▶ **Work instructions**:
1 - In the passage on Native American ceremonial pipes, who does Lakota tradition say brought the Chanunpa to the people?
2 - Write a continuation of the passage on Native American ceremonial pipes, starting right after its final sentence.

▶ **Supplied passage**:

= Beginning of Section =

Native Americans in the United States are the indigenous peoples in North America within the boundaries of the present-day continental United States, parts of Alaska, and the island state of Hawaii.
Calumets and other Native American ceremonial pipes have often been given the misnomer, “peace pipe”; this is a European construct based on only one type of pipe and one way it was used. Various types of ceremonial pipes have been used by multiple Native American cultures, with the style of pipe, materials smoked, and ceremonies being unique to the distinct religions of those Nations.
In ceremonial usage, the smoke is believed to carry prayers to the attention of the Creator or other powerful spirits. Lakota tradition has it that White Buffalo Calf Woman, brought the Chanunpa to the people, and instructed them in its symbolism and ceremonies.

= End of Section =

▶ **Data for analysis**:

= Beginning of Section =

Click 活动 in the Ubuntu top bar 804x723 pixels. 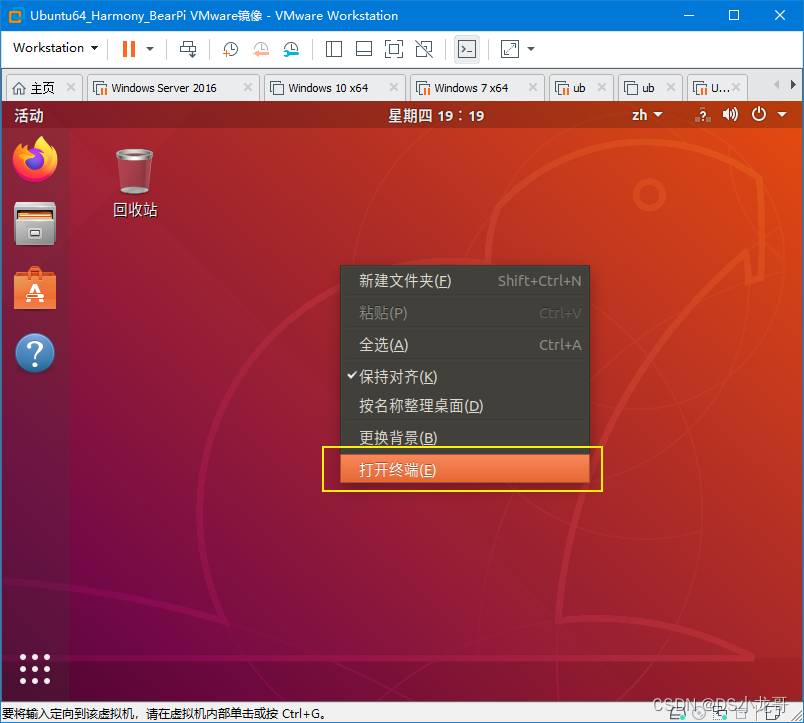30,114
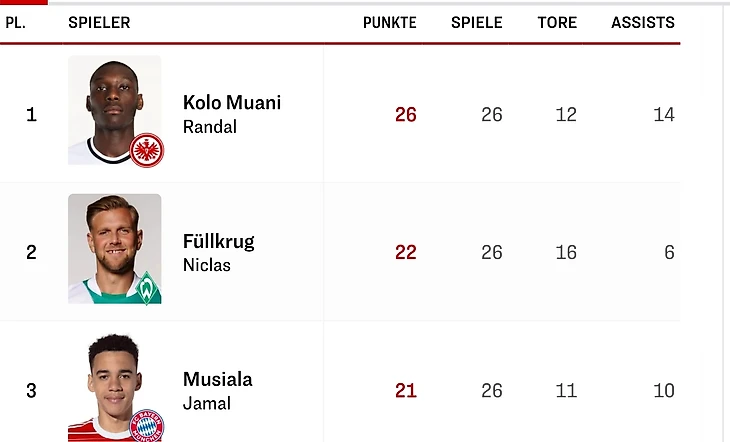This screenshot has height=442, width=730.
Task: Click Musiala's 10 assists value
Action: (663, 391)
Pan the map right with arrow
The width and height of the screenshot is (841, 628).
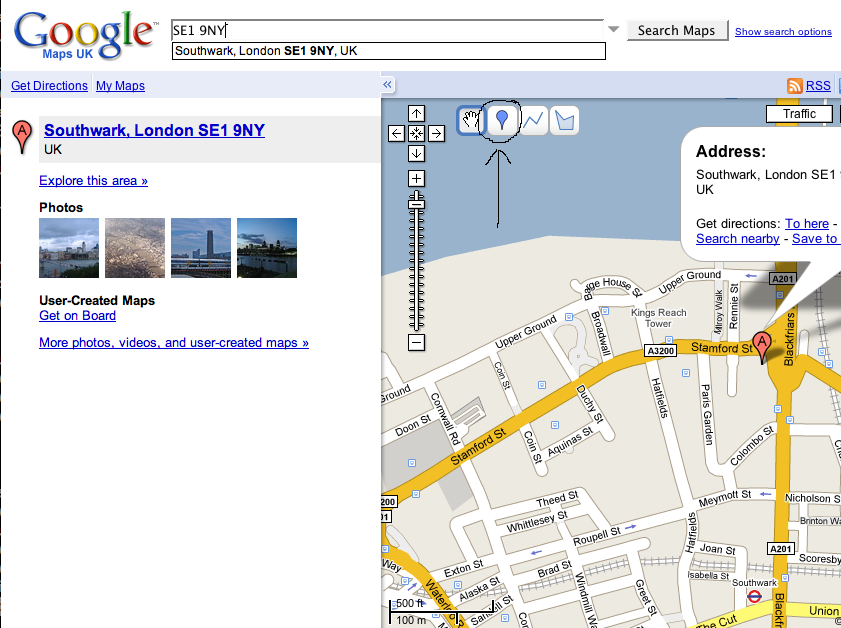coord(437,134)
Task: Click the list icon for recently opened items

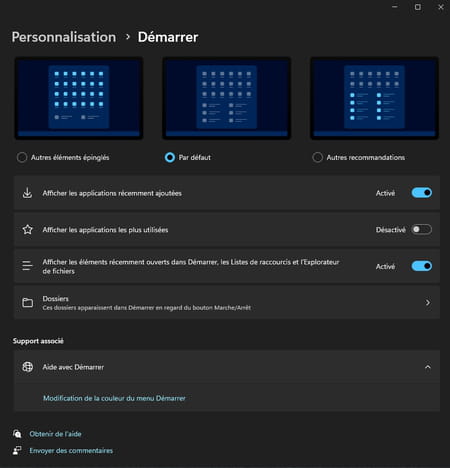Action: click(27, 266)
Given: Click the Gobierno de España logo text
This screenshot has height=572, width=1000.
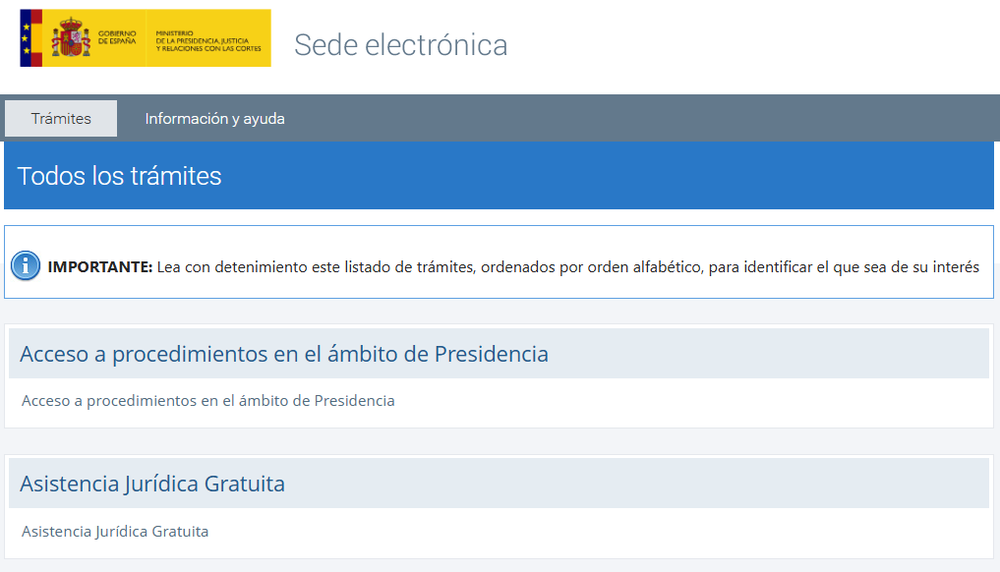Looking at the screenshot, I should click(117, 37).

= End of Section =

▶ **Expected outputs**:
1 - White Buffalo Calf Woman brought the Chanunpa to the people.

2 -
According to oral traditions, and amply illustrated by pre-contact pipes in museums and tribal and private holdings, some ceremonial pipes are adorned with feathers, fur, human or animal hair, beadwork, quills, carvings or other items having significance for the owner. Other pipes are very simple. Many are not kept by an individual, but are instead held collectively by a medicine society or similar ceremonial organization.
Before the development of lighter cigarette tobacco, the smoke was too harsh to be inhaled traditionally by Native Americans in ceremonial use. Today in most peace pipe ceremonies the smoke is not inhaled.